Wednesday, June 17, 2026

This Day

Woke up at six tired from staying up until 1:30 am. Looked through Instagram searching for something, perhaps a field of useful knowledge, but instead finding only jokey and juvenile memes. A scene from the 1980s movie Aliens redubbed with obscene audio. It makes me question why I keep returning to look at all these things, wondering if modern social media is addictive after all. I sometimes think that it might be. Have I trained the algorithm to show me something novel and instructive, or has it trained me to waste my time and show me ads? I returned to sleep around 8 am, and dreamt of my ex-girlfriend feeling the pain of that loss and my helplessness regarding my inability to synthesize the meaning of it with regards to my future.

When I awoke, I made an effort to shower and take care of my basic hygiene. Said my prayers, and then found myself driving into the city. Why did I do that? I only end up spending money. Did I really need to go out today? Why the city and not somewhere else? The Coast? Part of me thinks that I need to get out so I don't become too insular or isolated in my own head. 

I had left too late to go to my usual weekend restaurant, so I tried something new. After depositing my check at the driver through bank, I drove to the other end of town to a corporate diner, and had steak and eggs, spending nearly forty dollars all told.

After my meal, I also stopped by the grocery store where I bought some food for the upcoming week.

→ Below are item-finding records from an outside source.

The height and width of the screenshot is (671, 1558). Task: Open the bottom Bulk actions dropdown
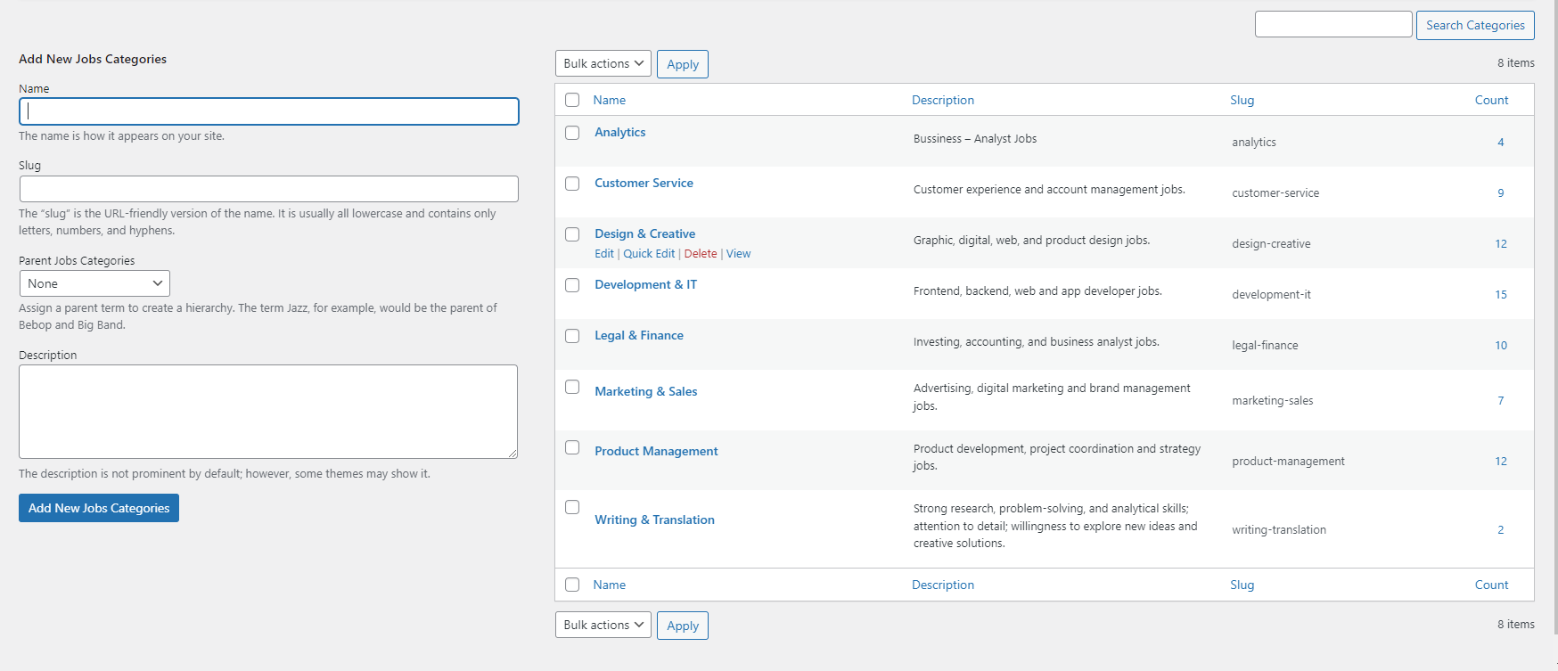pos(603,625)
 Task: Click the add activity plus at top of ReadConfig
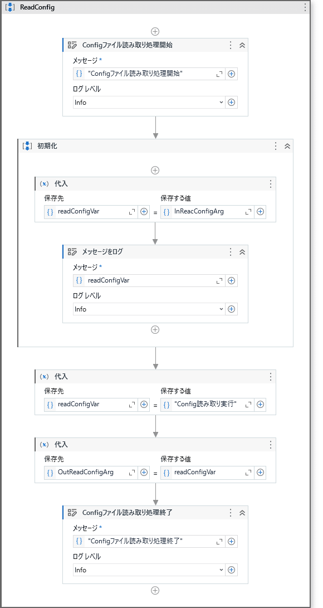(155, 31)
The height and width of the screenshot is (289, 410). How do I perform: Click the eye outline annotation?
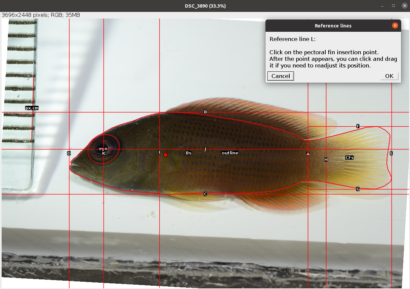pos(103,149)
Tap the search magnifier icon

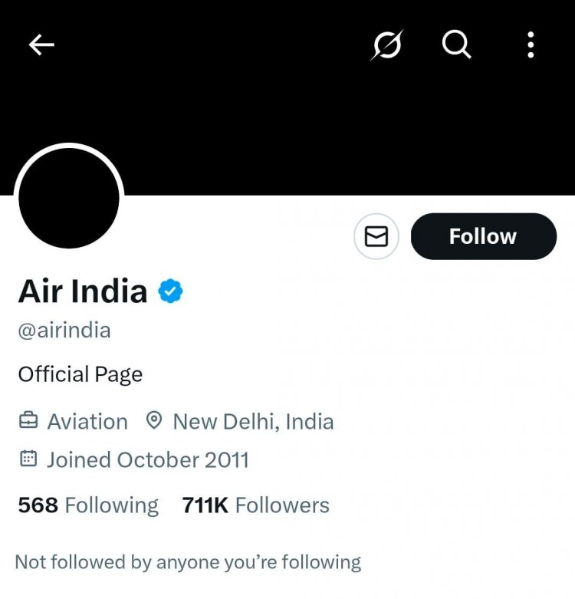tap(457, 46)
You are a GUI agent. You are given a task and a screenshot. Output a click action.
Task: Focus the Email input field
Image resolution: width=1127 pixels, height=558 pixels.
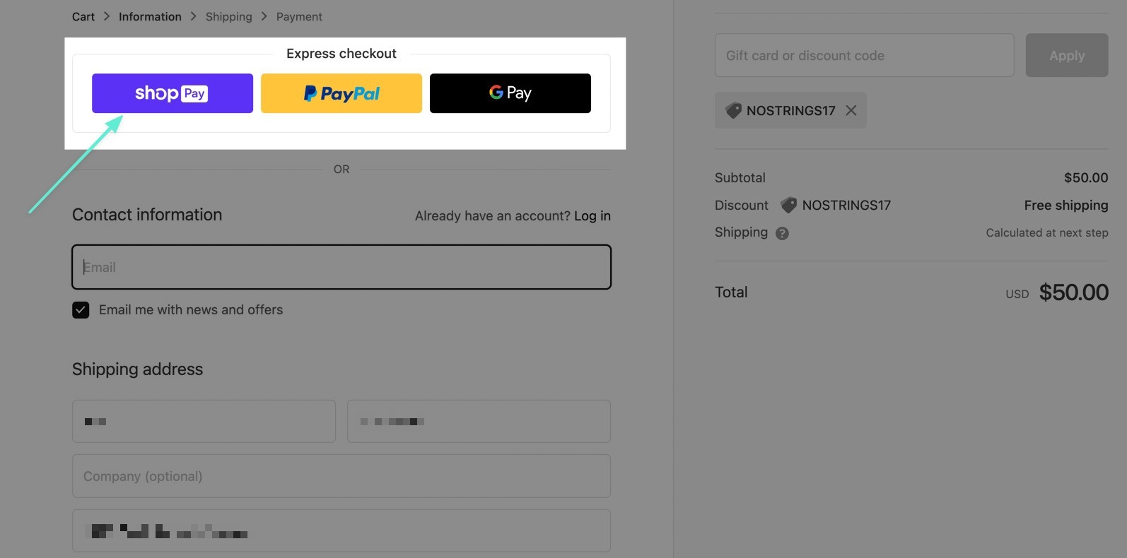(341, 267)
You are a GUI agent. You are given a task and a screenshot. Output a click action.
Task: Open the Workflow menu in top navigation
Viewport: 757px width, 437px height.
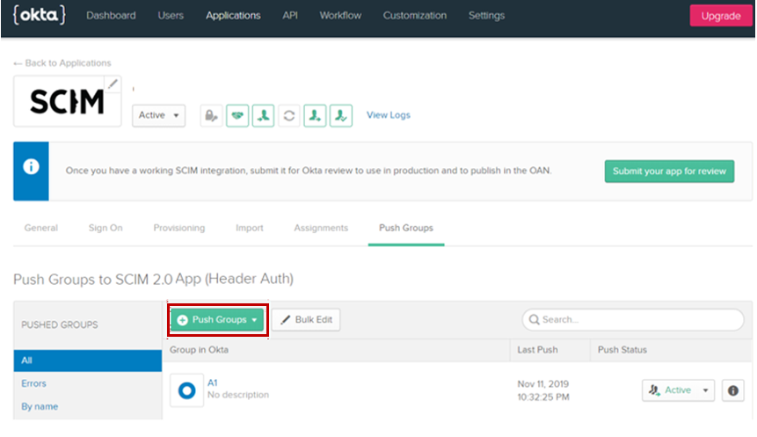340,16
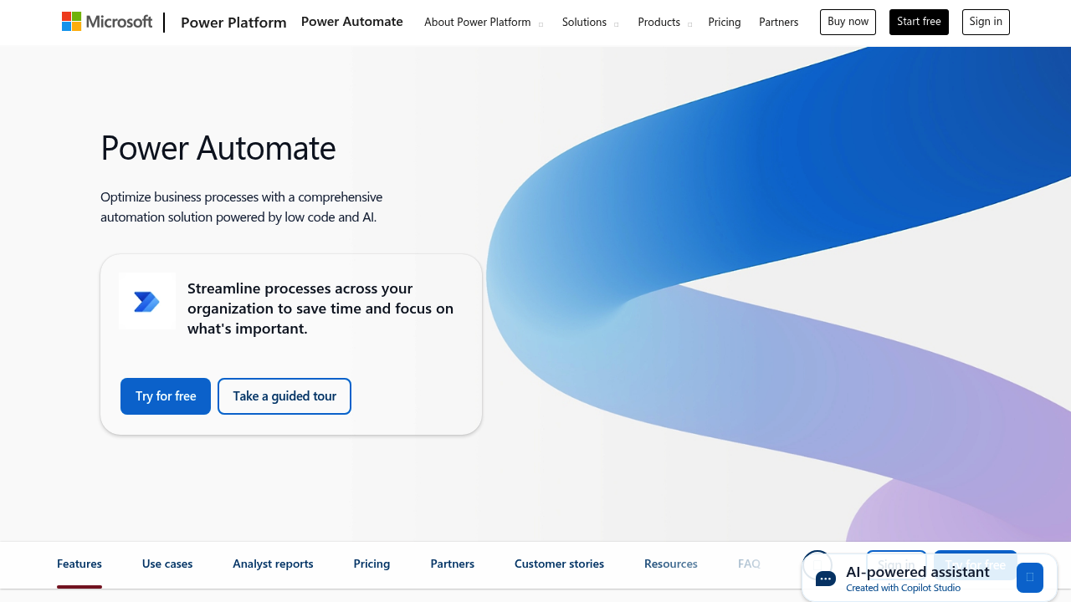The width and height of the screenshot is (1071, 602).
Task: Open the Customer stories tab
Action: 559,564
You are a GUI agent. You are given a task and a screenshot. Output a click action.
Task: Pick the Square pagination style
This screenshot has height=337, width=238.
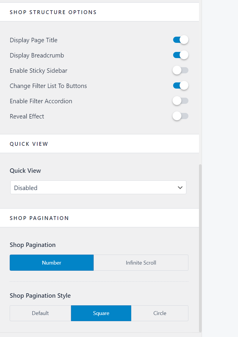click(101, 313)
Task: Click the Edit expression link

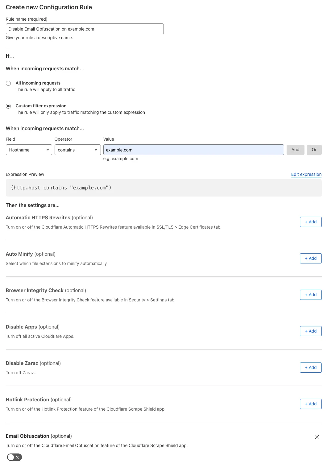Action: (306, 174)
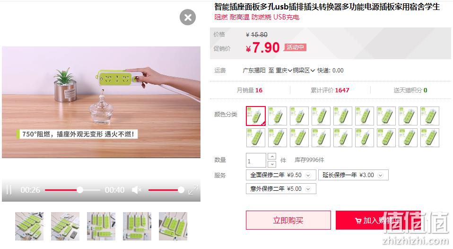453x249 pixels.
Task: Click the 立即购买 buy now button
Action: 288,221
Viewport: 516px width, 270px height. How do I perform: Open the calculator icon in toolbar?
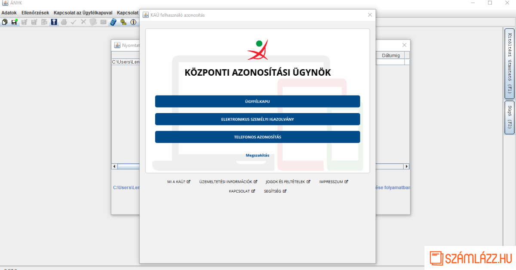113,22
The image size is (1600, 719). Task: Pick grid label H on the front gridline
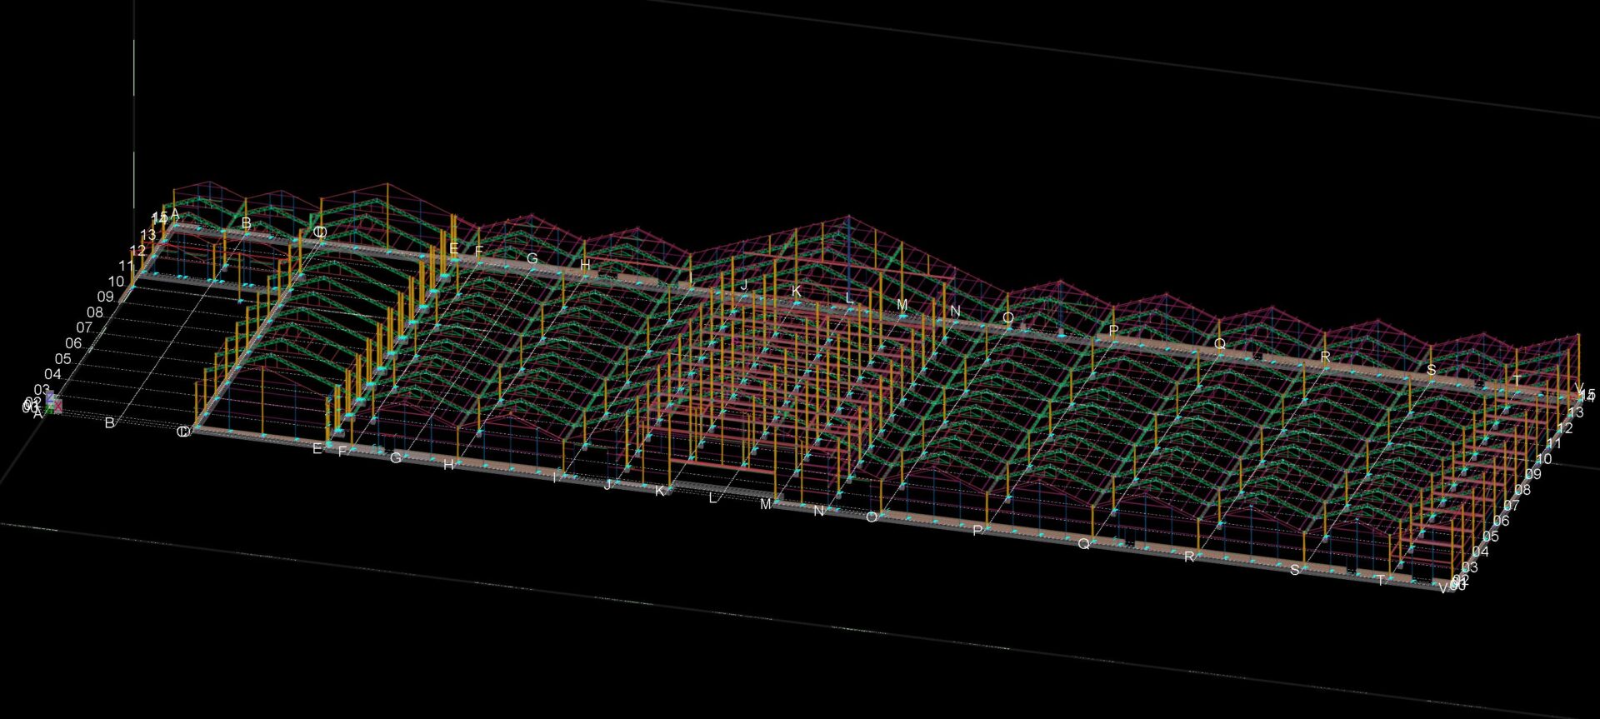pos(448,465)
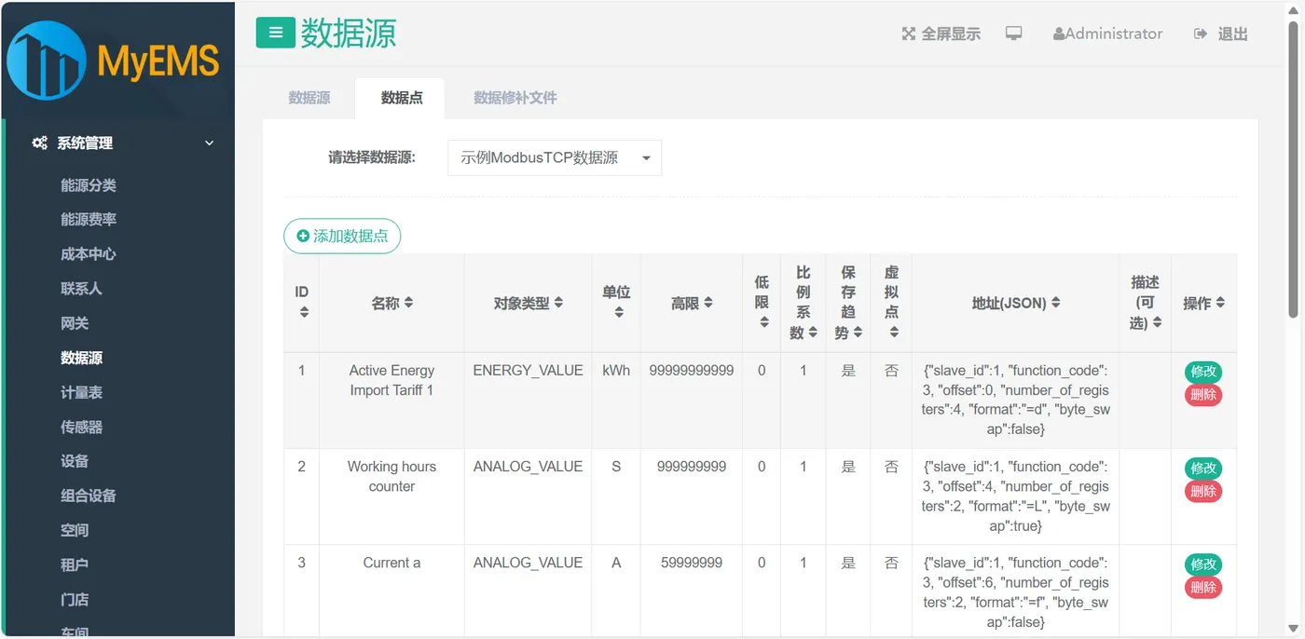This screenshot has height=639, width=1305.
Task: Open the 数据修补文件 tab
Action: coord(515,96)
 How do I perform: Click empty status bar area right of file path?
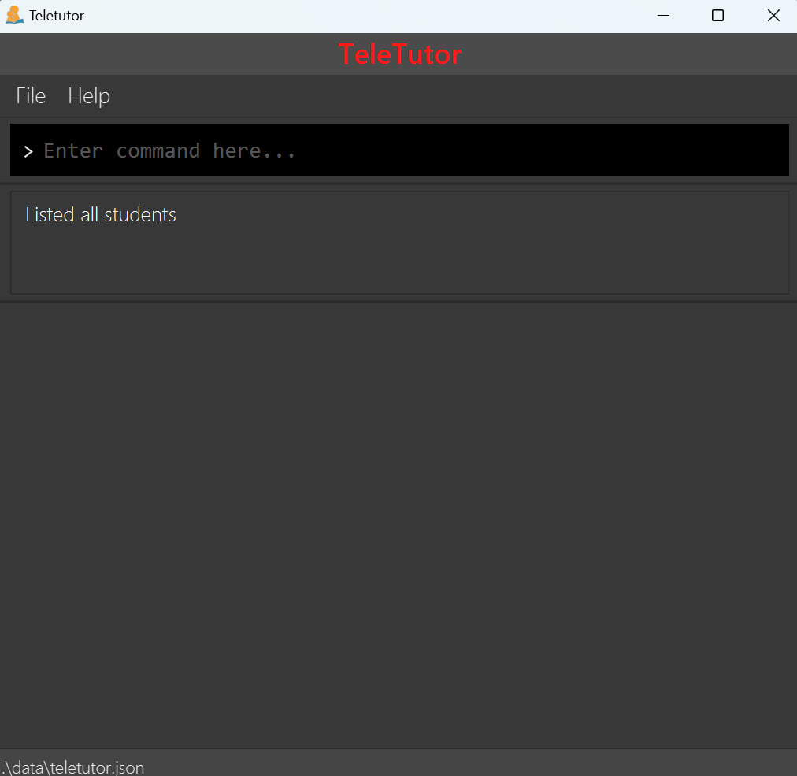click(x=473, y=765)
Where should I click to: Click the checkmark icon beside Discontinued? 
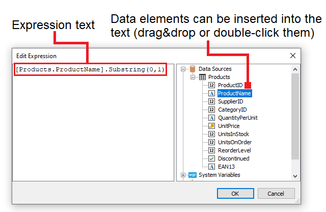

Tuna. Bananas. Chili. Blackberries. Salad. Fried chicken. Gatorade. I spent some time walking around and looking at things.

I bought some summer shorts, and shampoo aside from groceries. It also happened that I saw a one hundred dollar birdhouse for sale for fifty dollars. I eventually bought it after a brief phonecall with my mom who suggested Dad would like it very much. 

Now done shopping, I drove back home. I ate the blackberries in the car. On the way home, the cowling on the driver side wheel of the car partially came off and made a noise as it dragged on the highway and hit the wheel. I drove straight home for twenty minutes to deliver the birdhouse, but also fix the car by using zip ties to secure the cowling. The slapping noises had worried me, but I made it home without incident. I feared a cop might pull me over leaving me without free options to fix it, but mercifully I didn't encounter anyone.

The birdhouse was a hit with Dad. He couldn't wait to use it. I needed his help with my car, but he had to drive a granddaughter to the pool, so I waited with Mom in the living room for him to return. Mom read her book in the chair, and I surfed my phone making small talk about her day. I found out that after Dad had dropped off the granddaughter and returned home, he had gone to the shop to collect his bird seed, an indicator of his excitement. 

In the carport, he gave me the right wrench for me to fix the car (temporarily), which is unusual for me. I don't usually have the wherewithal to fix these kinds of problems by myself. I felt a strange pride and relief that the repair I made was holding up. 

I took my leave of my parents and returned to the shop by myself to drop off the food I had bought earlier, and was gratified again by the successful car repair, which was tested on the road at top speed. No noises.

There, I watched some videos, played computer games, marked my purchases in my special purchase book, and marveled at how much money I had spent today. Forty for breakfast, one hundred for groceries and clothing, fifty dollars for a birdhouse.

At ten o'clock, I decided it was time to leave, so I locked up and went to the other grocery store in town, buying ice cream and pepperoni sticks. One a carb treat which I shouldn't have bought, and the other a cheap protein that I hoped would help with night cravings. 

By the end of the day, I was in bed watching television and writing this down on my phone. I am somewhat disillusioned by my over preoccupation with games and social media. As a senior adult, I know it is all empty, useless time wasting getting me no closer to a secure future, but I don't know what else to do much of the time. I manage my feelings as best I can, holding to the hope that I will find a useful and fulfilling path that avoids ruin and letting other people down. Isolation is ramping up in my old age, and the "not-knowing" what to do every day is a stressor that is constantly increasing.

Tomorrow is another chance to try again. To make choices, to try and plan for the future. I fear calamities.